Po kilku chwilach, całe towarzystwo znalazło się więc na nowym terenie… spowitym ciemnościami.



Ogromna hala z kolumnami, w górę cholera wie jak wysoko, w przód, na boki, wszystko tu było bowiem ogromne, tak ogromne, że sięgało daleko poza wzrok tych, którzy widzieli w owym mroku. Magiczne światełka Deidre z kolei dawały naprawdę niewiele, ale lepsze to, niż nic, zwłaszcza dla Gabriela i Kargara.

Janika w międzyczasie odzyskała swój plecaczek(pod czujnym okiem Endymiona-protektora), i ona również po paru chwilach już wewnątrz nowego miejsca, rozejrzała się po terenie, najwyraźniej jednak widząc w mroku.
- Ja bym poszła tam… - Powiedziała na widok rzędu kolumn, który zdawał się być centralną "alejką", po drugiej już stronie ogromnych wrót, i mogły ich w końcu gdzieś doprowadzić.
- Zapewne droga równie dobra, jak inne - powiedział Gabriel.

Endymion kiwnął głową, bo Gabriel wyciągnął mu te słowa z ust - Ktoś z nas potrafi tropić? Bharrig? Ja tu nic nie widzę, ale jeśli byśmy wiedzieli jaką drogą orkowie przed nami szli to by mogło być użyteczne.

-Idźmy do przodu, wątpię żeby orki jakoś kombinowały- zgodził się Kargar.

Druid, lecąc. rzucił na siebie zaklęcie, które wyostrzało jego wzrok i słuch.

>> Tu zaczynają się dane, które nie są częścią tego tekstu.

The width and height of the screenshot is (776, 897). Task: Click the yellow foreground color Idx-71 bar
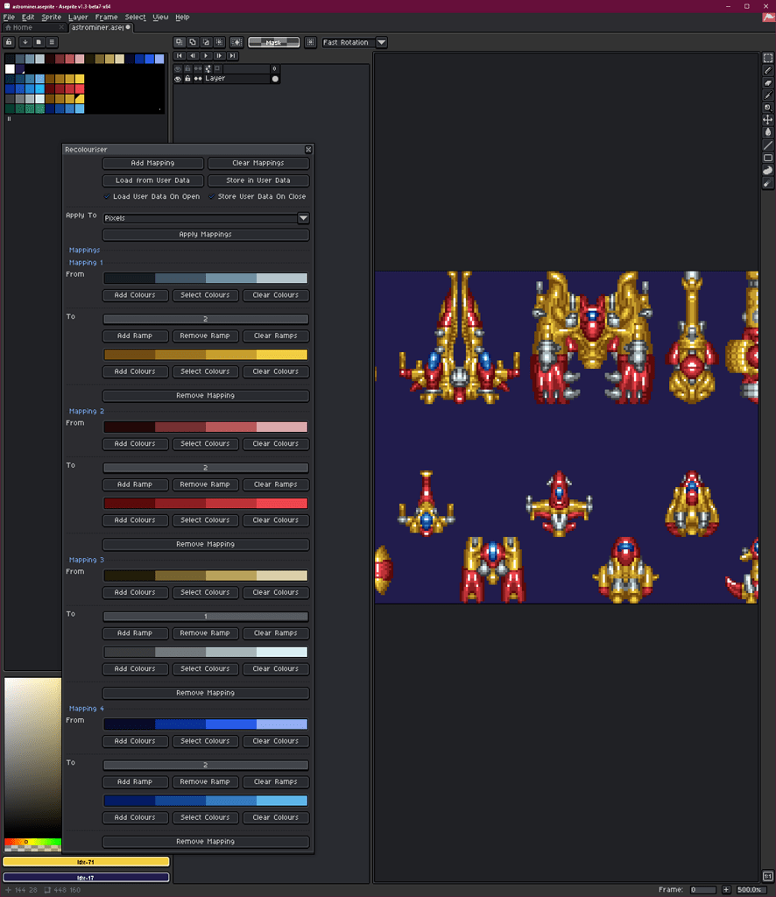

Nie było żadnej gwarancji, że w wielkiej hali nie będzie istot lub pułapek zastawionych przez akolitów martwego maga.

Towarzysze ruszyli więc przed siebie, i wybrany kierunek okazał się dobrą drogą… przynajmniej na chwilę. Po kilkudziesięciu metrach odkryli bowiem, iż zakurzona podłoga zarwała się… po Orkami, których dwa ciała leżały w dziesięciometrowym "wilczym dole", na jego dnie, nabite na pale. A więc pułapki.

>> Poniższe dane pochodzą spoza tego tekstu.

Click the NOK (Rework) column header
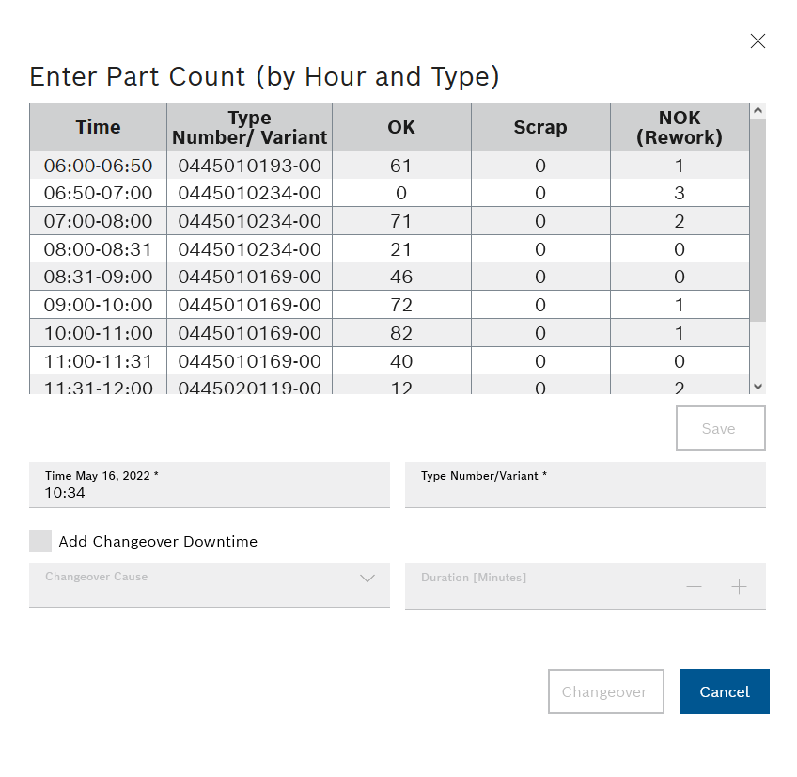 [679, 127]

- Jak widać, nie tylko my wybraliśmy tę drogę - powiedział Gabriel. - Może dałoby się znaleźć ślady orków, którzy szli przed nami?

Druid przyleciał wreszcie i zdał raport z tego, czego się dowiedział. To znaczy, że nic nie było w pobliżu, a przynajmniej na ten czas. Kiedy zobaczył martwych orków w wilczym dole, spojrzał tam i przekonał się, że Orog nie należał do martwych członków ekspedycji.
- Dobra myśl - rzekł krasnolud-nietoperz. - Na ten moment jednak nie ma wiele do śledzenia, orkowie zapewne kierowali się w stronę centrum, tak jak my.

Po czym nietoperz przysiadł bliżej wilczego dołu, lustrując ślady w kurzu. Bharrig chciał się utwierdzić w domyśle, że orkowie rzeczywiście kroczyli tą drogą, co oni.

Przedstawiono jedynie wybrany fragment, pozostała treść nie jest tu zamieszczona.